4-bromopyrazole did well, 1,2,3-triazole did even better – binding to all five
targets in a total of 22 sites.
Crystallographers
should not become complacent. Gabe Lander (Scripps) gave an update on cryo-EM,
which we’ve written about
here. The number of cryo-EM structures deposited in the PDB
eclipsed those from NMR in 2016, and resolution continues to improve, with the
current (as of late September) record at 1.56 Å. Still, the technique is not
nearly as fast as crystallography: best case is 8 hours from data collection to
refinement, although Gabe did think that 10 structures per day would be
possible within the next few years.
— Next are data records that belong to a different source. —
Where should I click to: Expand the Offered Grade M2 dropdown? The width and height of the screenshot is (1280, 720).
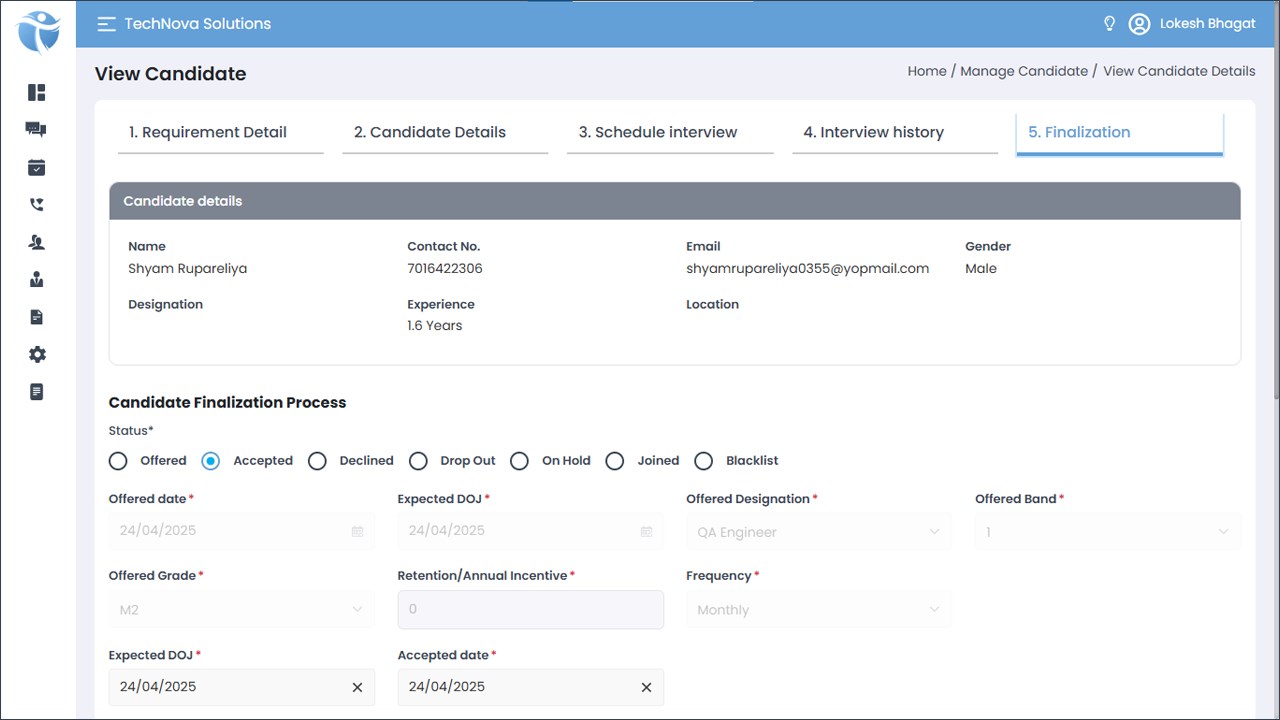[x=242, y=609]
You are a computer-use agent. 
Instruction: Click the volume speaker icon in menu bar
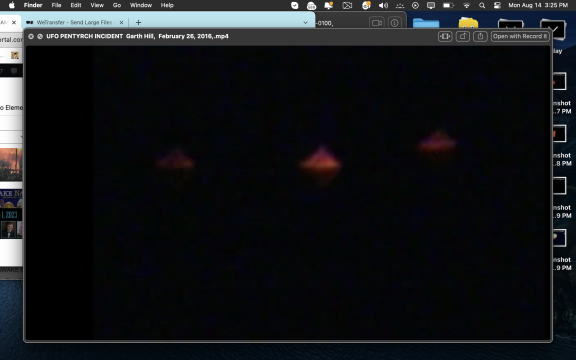pyautogui.click(x=383, y=5)
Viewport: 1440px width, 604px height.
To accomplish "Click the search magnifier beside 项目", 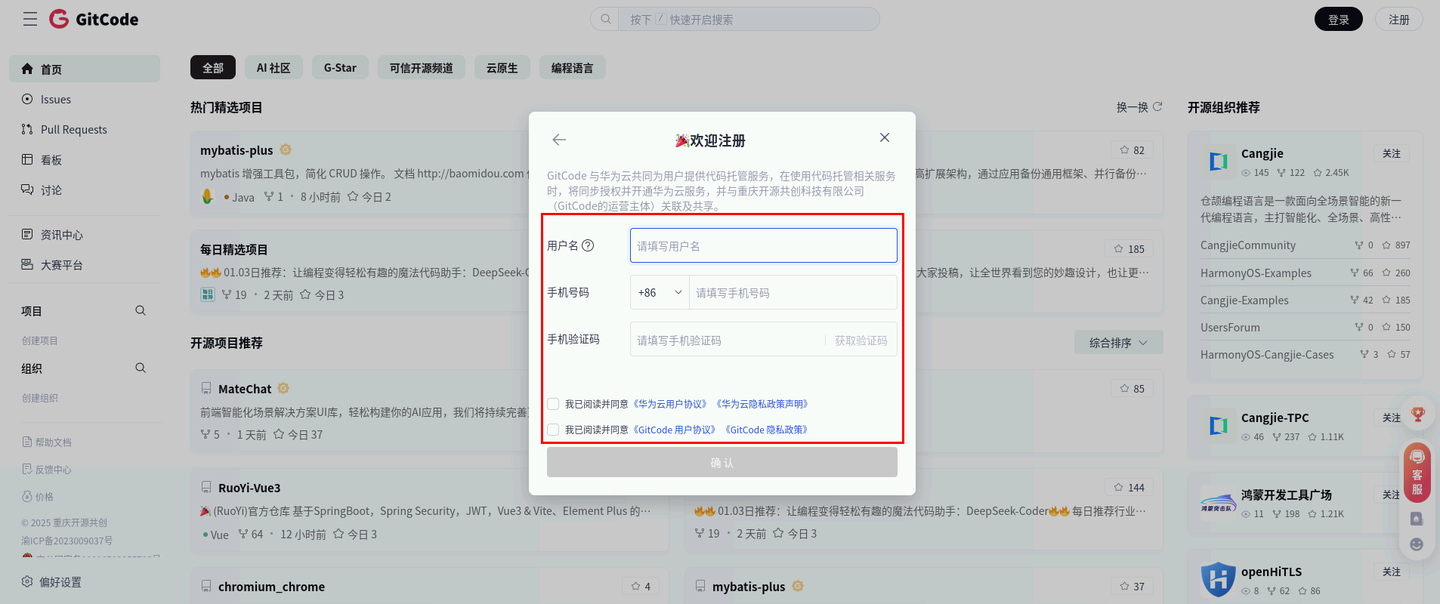I will 140,311.
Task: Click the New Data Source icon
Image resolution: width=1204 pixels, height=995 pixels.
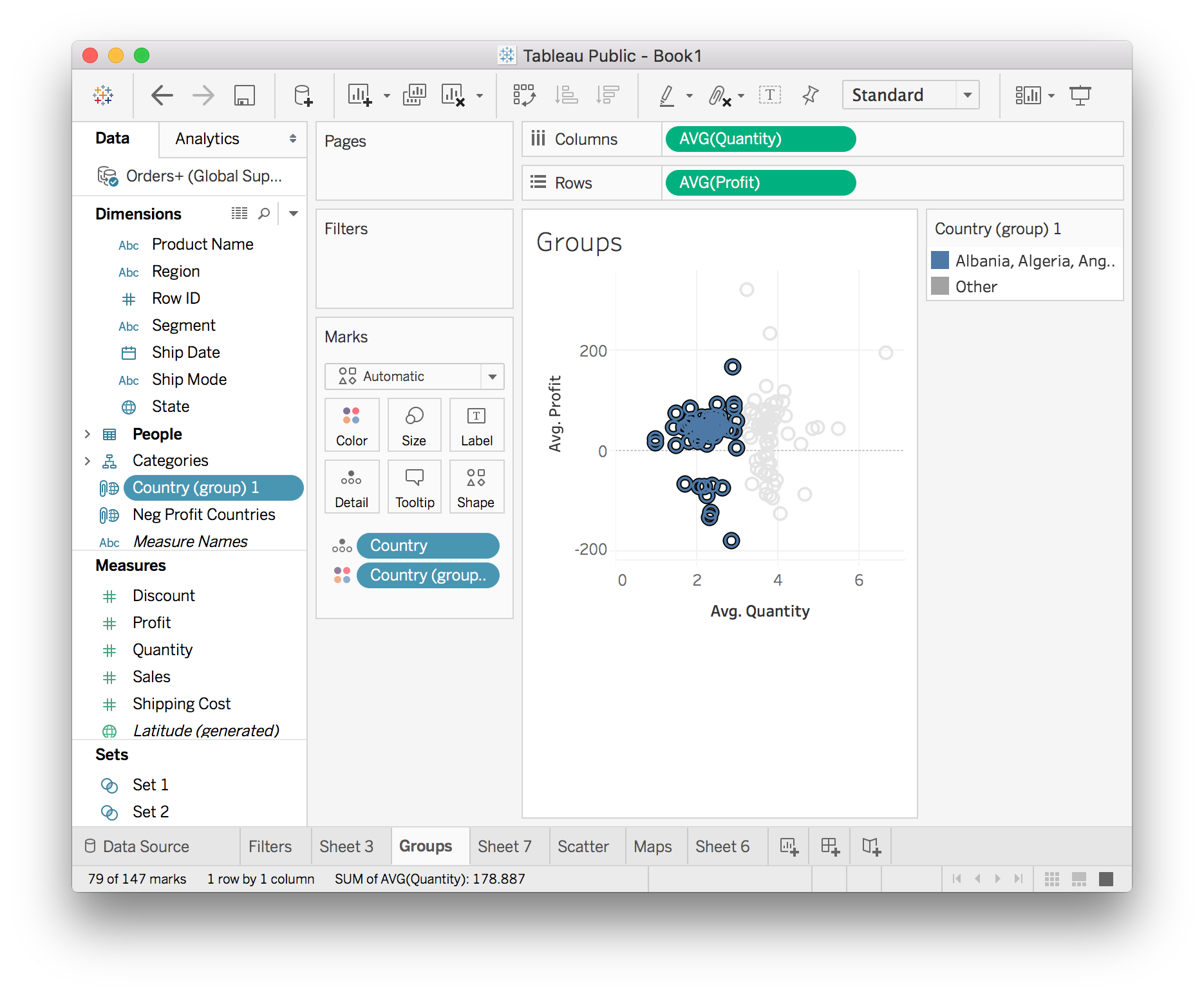Action: pos(303,95)
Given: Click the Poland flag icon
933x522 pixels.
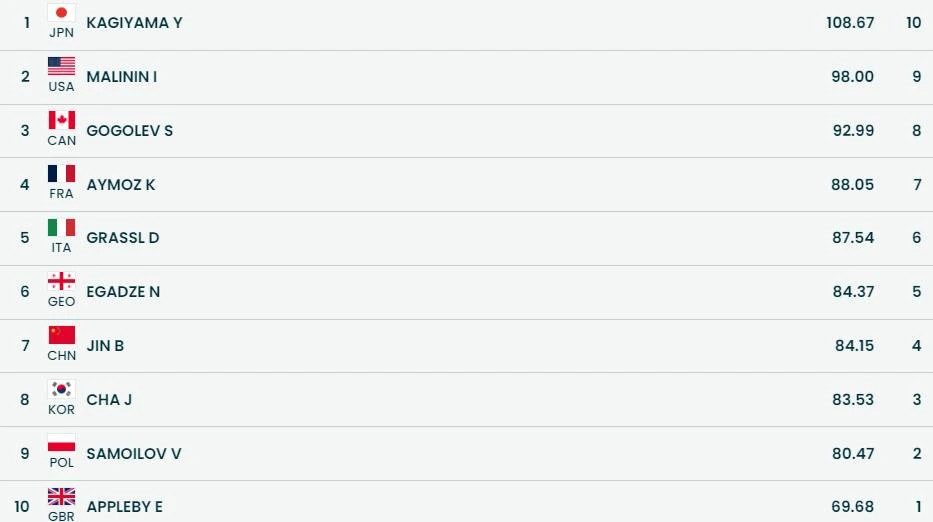Looking at the screenshot, I should click(x=61, y=443).
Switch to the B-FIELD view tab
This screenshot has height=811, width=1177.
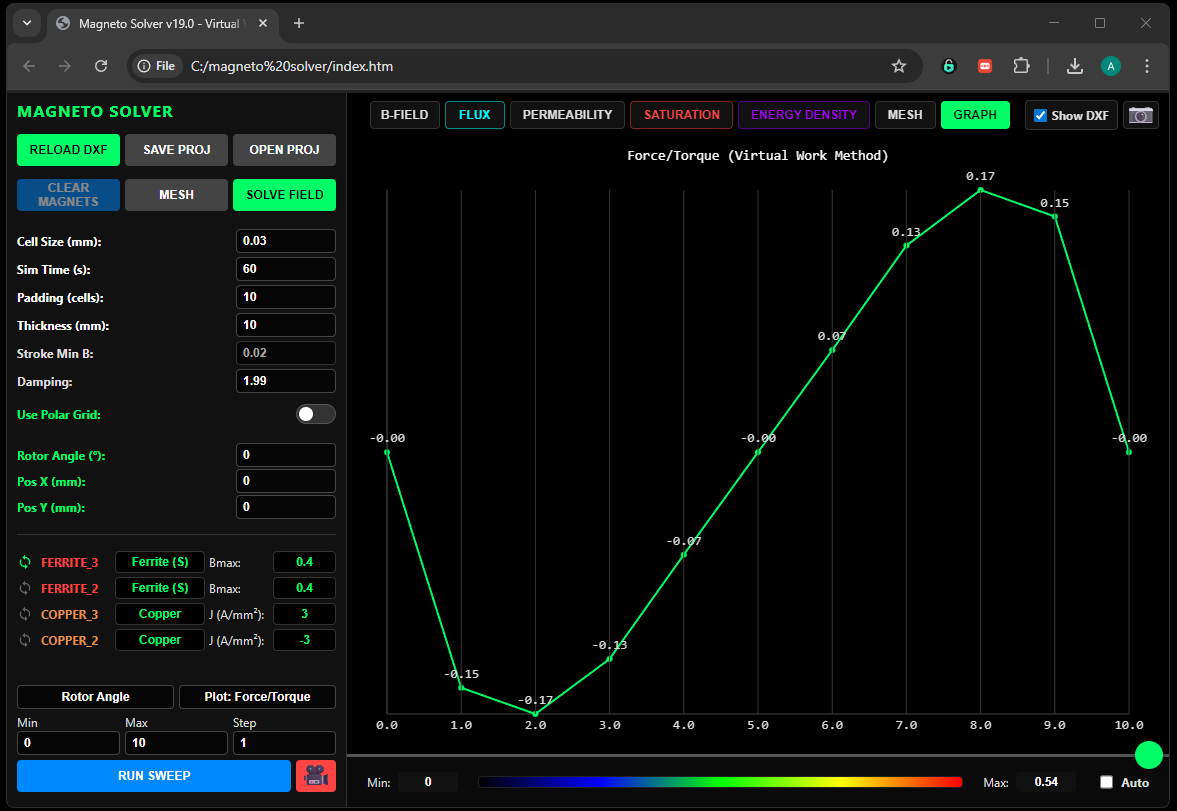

And Chris Murray noted that, if present
trends continue, “we’ll all be doing cryo-EM in five years’ time.” Backing this
up, he showed what I suspect may be the first clear density map of a fragment
bound to a test protein.
This was the
last major fragment event of the year, but next year’s
calendar is already
shaping up nicely. And mark your calendar for September 2020, when FBLD 2020
will move to the original Cambridge (UK).